--- Document excerpt Enclosed Below ---
1
votes

I've got a database with a lot of books in it. I've got fields like title, descriptions, authors etc.

I'm indexing title with a boost of 100f and description with a boost of 0.1f, both fields tokenized and stemmed.

I'm searching with a single input field, that searches in all available fields using a booleanquery joined with BooleanClause.Occur.SHOULD and containing a wildcardquery for each field. I also remove all "stopwords" from the query to start with.

The problem i'm having is when i search for the string without the quotes

"de wetenschap van het leven", after removing the stop words i get "wetenschap leven"

The Title query becomes "*wetenschap* *leven*", the description query the same, with a wrapping booleanquery joined with BooleanClause.Occur.SHOULD.

The following books are in the db

  • Wetenschappelijk denken. Een inleiding voor de medische en biomedische wetenschappen en voor de andere levenswetenschap.
--- End of Enclosed Document excerpt ---
--- Data extracts Enclosed Below ---
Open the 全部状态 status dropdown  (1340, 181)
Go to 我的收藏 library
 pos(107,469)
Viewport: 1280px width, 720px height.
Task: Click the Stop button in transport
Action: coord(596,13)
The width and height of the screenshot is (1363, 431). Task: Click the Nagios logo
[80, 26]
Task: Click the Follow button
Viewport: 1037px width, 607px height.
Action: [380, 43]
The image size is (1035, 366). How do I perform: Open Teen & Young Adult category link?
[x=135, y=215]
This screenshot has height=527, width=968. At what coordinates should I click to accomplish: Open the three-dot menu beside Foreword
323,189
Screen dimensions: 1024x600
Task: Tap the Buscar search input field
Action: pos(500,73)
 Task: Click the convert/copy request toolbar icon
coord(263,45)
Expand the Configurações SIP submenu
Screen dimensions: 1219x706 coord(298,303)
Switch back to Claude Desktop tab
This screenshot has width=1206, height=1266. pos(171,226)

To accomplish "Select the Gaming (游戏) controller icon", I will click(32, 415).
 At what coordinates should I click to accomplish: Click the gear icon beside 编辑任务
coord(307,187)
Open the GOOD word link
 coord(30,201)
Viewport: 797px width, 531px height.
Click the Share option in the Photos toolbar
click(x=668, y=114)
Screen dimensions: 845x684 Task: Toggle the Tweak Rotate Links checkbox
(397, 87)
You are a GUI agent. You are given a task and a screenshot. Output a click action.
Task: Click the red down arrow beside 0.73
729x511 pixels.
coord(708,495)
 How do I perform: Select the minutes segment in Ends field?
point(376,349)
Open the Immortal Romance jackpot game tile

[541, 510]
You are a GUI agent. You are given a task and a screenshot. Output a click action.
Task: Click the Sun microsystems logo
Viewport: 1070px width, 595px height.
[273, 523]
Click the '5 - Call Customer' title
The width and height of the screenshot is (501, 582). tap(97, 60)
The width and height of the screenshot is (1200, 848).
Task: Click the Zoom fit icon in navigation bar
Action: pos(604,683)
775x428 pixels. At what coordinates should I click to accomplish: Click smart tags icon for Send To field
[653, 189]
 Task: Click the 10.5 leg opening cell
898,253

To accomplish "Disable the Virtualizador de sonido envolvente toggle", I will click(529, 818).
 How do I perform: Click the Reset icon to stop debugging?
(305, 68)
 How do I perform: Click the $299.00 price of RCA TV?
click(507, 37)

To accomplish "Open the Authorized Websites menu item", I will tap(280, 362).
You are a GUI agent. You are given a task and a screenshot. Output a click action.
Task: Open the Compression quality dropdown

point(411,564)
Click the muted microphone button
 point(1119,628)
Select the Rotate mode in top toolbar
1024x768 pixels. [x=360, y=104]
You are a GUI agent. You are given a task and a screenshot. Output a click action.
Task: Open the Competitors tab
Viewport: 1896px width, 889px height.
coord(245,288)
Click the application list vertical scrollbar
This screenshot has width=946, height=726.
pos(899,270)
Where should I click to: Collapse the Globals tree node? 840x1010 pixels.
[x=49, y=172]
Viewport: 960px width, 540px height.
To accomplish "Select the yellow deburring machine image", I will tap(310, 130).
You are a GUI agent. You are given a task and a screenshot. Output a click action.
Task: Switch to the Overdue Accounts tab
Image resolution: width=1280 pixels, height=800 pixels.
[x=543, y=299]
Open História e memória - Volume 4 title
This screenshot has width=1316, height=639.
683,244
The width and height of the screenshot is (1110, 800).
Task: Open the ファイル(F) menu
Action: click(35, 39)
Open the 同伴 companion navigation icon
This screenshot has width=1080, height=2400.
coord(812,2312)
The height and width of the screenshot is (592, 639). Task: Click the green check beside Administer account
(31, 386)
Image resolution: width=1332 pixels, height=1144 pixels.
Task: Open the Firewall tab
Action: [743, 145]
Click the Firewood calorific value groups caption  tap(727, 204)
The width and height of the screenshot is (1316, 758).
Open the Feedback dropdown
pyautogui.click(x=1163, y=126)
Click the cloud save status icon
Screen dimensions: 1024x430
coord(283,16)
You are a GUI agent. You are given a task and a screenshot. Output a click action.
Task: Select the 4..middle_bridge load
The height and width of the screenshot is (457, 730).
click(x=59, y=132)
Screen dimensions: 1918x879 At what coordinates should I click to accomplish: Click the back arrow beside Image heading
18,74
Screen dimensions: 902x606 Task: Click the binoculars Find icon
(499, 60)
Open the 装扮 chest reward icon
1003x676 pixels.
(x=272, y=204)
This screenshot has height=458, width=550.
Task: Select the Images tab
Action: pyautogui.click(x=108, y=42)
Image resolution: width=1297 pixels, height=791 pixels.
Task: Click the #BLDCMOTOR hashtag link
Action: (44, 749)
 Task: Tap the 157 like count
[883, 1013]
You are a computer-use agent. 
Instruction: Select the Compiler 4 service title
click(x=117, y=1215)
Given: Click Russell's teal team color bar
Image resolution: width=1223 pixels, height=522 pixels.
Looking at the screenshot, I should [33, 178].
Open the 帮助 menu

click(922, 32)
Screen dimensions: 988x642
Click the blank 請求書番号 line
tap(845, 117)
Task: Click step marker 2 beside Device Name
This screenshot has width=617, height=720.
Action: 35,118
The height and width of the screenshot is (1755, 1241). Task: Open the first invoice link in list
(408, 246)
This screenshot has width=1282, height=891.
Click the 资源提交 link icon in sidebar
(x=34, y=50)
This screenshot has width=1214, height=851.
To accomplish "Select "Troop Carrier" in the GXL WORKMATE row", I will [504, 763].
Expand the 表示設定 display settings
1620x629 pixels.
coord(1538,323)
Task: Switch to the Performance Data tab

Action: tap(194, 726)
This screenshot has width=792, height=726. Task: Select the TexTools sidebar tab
--- End of Enclosed Data extracts ---
- Exercise description -
Translate this sentence from the book search post above into Spanish: "I'm indexing title with a boost of 100f and description with a boost of 0.1f, both fields tokenized and stemmed."

- Answer -
Estoy indexando el título con un boost de 100f y la descripción con un boost de 0.1f, ambos campos tokenizados y con stemming.